Today the EU Member States, who are the owners of the European Investment Bank, voted in favour of a new energy lending policy which would considerably limit loans to fossil fuel projects.
In July, the European Investment Bank (EIB) presented an ambitious draft energy lending policy that would phase out most financing of fossil fuels including fossil gas by the end of 2020.
However, since the presentation of the first draft, several Member States including Germany, but also the European Commission, succeeded to introduce more loopholes into the energy lending policy adopted today, which would allow the bank to continue to finance some fossil gas projects still until 2021.*
In reaction to the outcome, Markus Trilling, finance and subsidies policy coordinator at Climate Action Network (CAN) Europe said:
“With today’s decision to greatly limit lending for fossil fuel projects, the EIB is taking a first step to become the EU’s climate bank as promised by the European Commission’s president elect Ursula von der Leyen.
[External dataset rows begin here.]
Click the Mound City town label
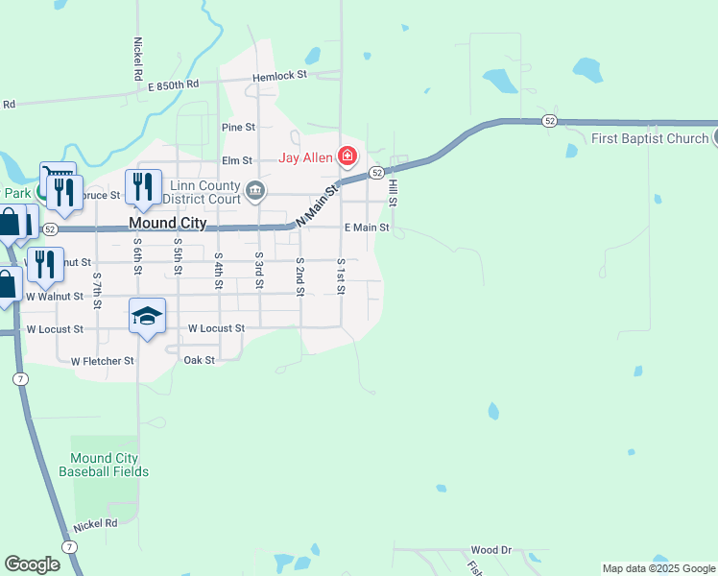coord(168,223)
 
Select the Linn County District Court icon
coord(255,189)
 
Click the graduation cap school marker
coord(147,316)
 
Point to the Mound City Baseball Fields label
coord(104,466)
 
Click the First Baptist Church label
coord(650,139)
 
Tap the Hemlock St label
coord(279,75)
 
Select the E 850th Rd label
coord(173,84)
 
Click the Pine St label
coord(238,127)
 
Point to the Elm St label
coord(236,160)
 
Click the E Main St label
coord(367,228)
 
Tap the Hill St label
coord(393,189)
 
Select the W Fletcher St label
coord(103,361)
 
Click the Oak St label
coord(199,360)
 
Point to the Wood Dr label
coord(491,550)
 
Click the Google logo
coord(32,564)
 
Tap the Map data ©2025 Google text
coord(658,568)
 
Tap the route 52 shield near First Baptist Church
coord(548,121)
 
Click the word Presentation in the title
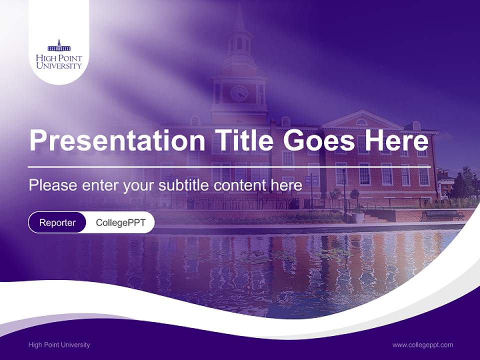[x=117, y=140]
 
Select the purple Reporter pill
[x=57, y=222]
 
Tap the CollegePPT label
[x=120, y=222]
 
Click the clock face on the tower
[x=239, y=94]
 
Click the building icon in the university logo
[x=59, y=46]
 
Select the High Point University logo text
[x=59, y=62]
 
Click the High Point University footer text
[x=60, y=344]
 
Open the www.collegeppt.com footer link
[x=422, y=344]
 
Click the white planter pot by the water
[x=358, y=218]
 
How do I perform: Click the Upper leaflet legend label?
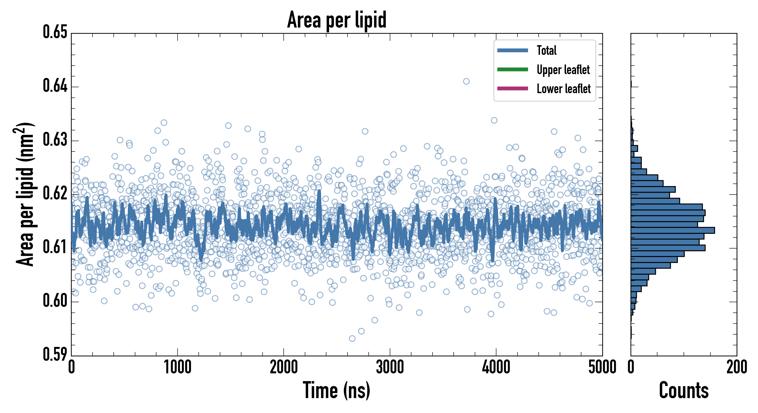[x=563, y=70]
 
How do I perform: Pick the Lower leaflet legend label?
[x=563, y=89]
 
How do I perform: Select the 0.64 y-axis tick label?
[x=55, y=86]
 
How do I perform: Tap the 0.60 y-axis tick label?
[x=55, y=301]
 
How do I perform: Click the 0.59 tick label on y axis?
[x=55, y=354]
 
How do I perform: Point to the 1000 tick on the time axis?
[x=177, y=367]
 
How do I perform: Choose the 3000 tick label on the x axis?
[x=390, y=367]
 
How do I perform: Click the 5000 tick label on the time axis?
[x=602, y=367]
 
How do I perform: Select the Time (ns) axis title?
[x=337, y=390]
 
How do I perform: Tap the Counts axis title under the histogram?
[x=684, y=390]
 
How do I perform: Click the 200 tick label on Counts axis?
[x=736, y=367]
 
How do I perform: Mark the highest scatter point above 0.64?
[x=466, y=81]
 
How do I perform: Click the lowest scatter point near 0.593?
[x=352, y=338]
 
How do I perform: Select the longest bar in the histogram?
[x=673, y=230]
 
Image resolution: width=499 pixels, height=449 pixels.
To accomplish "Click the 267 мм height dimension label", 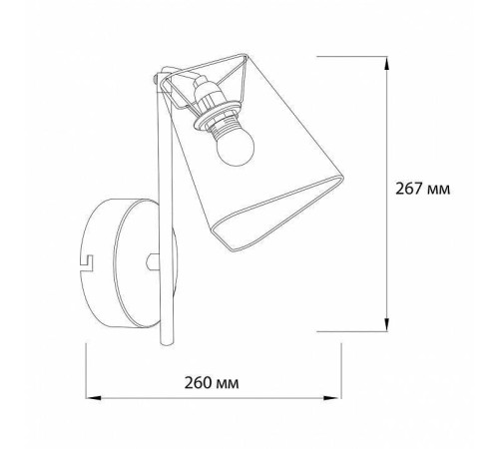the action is pos(422,189).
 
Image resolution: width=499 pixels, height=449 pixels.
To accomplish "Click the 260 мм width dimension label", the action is pos(212,383).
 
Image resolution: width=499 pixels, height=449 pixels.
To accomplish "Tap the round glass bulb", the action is pos(235,149).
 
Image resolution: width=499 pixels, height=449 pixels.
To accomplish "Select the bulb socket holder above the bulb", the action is pos(204,93).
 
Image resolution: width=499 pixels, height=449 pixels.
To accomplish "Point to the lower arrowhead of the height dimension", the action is pos(386,324).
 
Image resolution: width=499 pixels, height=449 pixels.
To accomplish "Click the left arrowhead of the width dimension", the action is pos(93,397).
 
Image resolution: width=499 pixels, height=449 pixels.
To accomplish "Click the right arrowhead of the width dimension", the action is pos(332,397).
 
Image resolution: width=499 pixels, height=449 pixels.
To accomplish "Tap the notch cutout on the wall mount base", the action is pos(87,262).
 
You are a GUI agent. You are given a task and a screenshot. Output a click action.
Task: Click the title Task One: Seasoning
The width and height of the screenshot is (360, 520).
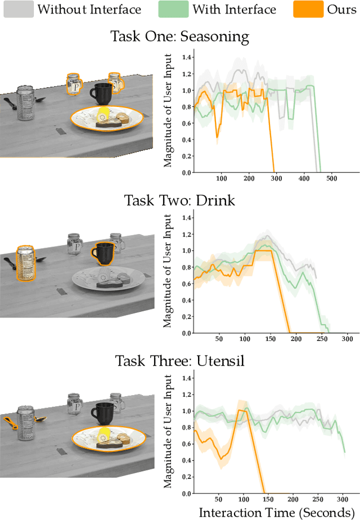(180, 37)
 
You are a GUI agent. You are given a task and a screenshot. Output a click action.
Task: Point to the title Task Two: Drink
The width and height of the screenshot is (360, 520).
(179, 201)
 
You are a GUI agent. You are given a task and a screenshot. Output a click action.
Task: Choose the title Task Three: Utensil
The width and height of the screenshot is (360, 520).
(179, 361)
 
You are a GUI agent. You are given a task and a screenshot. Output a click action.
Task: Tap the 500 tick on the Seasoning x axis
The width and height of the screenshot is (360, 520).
(331, 178)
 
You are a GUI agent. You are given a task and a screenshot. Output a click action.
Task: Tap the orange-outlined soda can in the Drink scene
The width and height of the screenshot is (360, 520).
(25, 262)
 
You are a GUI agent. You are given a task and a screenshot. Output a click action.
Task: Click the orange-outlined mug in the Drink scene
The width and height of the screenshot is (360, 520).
(103, 253)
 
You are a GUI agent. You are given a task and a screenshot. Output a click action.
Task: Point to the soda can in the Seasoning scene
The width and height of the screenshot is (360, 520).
(25, 102)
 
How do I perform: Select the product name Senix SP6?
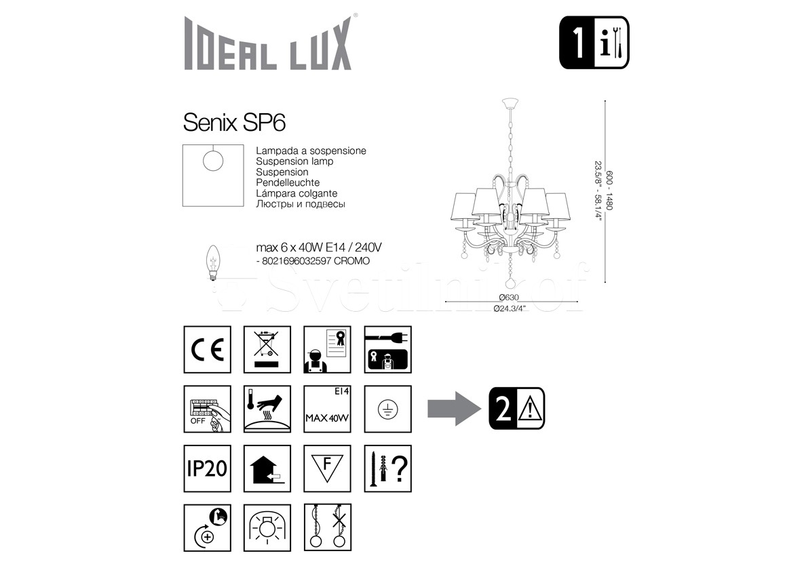pyautogui.click(x=234, y=123)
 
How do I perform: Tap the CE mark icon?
pyautogui.click(x=207, y=349)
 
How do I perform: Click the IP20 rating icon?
pyautogui.click(x=207, y=468)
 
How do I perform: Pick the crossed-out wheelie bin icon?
pyautogui.click(x=267, y=349)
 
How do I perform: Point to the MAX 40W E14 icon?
pyautogui.click(x=327, y=409)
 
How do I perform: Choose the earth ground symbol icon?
pyautogui.click(x=387, y=409)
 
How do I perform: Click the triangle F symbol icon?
pyautogui.click(x=327, y=468)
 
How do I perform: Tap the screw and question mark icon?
pyautogui.click(x=387, y=468)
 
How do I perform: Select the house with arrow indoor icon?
pyautogui.click(x=267, y=468)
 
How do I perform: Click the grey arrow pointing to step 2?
pyautogui.click(x=454, y=409)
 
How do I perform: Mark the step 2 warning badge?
pyautogui.click(x=517, y=409)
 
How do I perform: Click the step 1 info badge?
pyautogui.click(x=594, y=43)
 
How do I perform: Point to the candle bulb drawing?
pyautogui.click(x=213, y=262)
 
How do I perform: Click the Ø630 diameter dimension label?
pyautogui.click(x=509, y=298)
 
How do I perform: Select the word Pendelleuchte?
pyautogui.click(x=288, y=182)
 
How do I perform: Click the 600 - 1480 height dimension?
pyautogui.click(x=609, y=190)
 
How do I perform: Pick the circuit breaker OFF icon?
pyautogui.click(x=207, y=409)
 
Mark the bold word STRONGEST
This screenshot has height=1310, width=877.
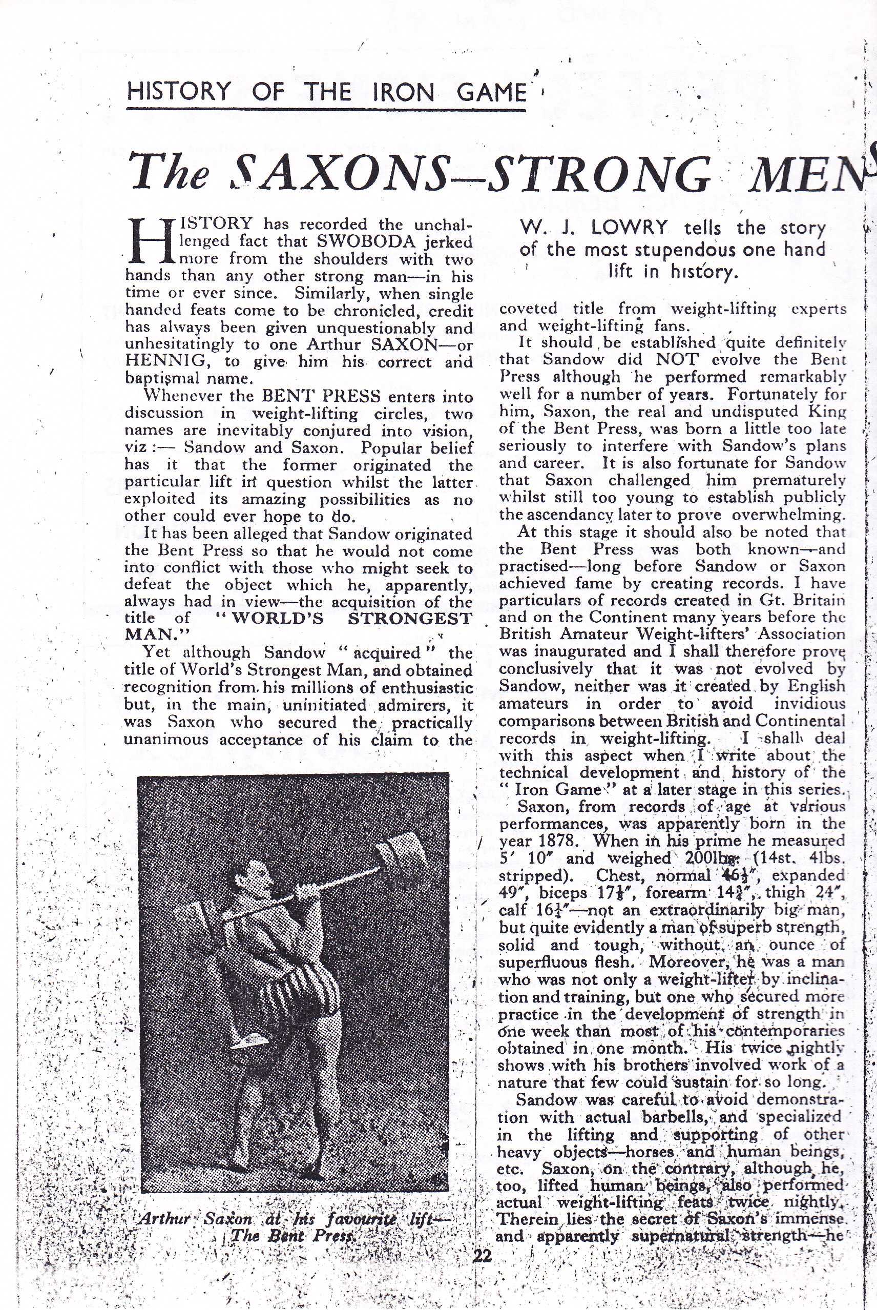tap(409, 618)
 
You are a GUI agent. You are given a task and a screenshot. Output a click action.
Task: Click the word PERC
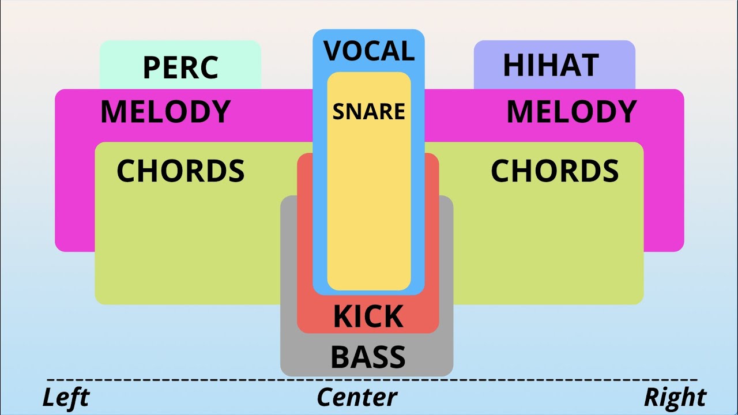click(180, 67)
This is also a clear call for all EU funds to follow suit and rule out all activities that worsen climate change from funding possibilities.”
“For the EIB to become the EU’s climate bank it will also need to look beyond energy and soon adopt a climate strategy which puts climate neutrality at the heart of all its operations.”
Nicolas Derobert, CAN Europe Communications Coordinator, email@example.com, +32 483 62 18 88
Note to editors:
* The EIB will continue loans only to those fossil gas projects that are listed as the so-called EU Projects of Common Interest (PCI).
Climate Action Network (CAN) Europe is Europe’s leading NGO coalition fighting dangerous climate change. With over 160 member organisations from 35 European countries, representing over 1.700 NGOs and more than 47 million citizens, CAN Europe promotes sustainable climate, energy and development policies throughout Europe.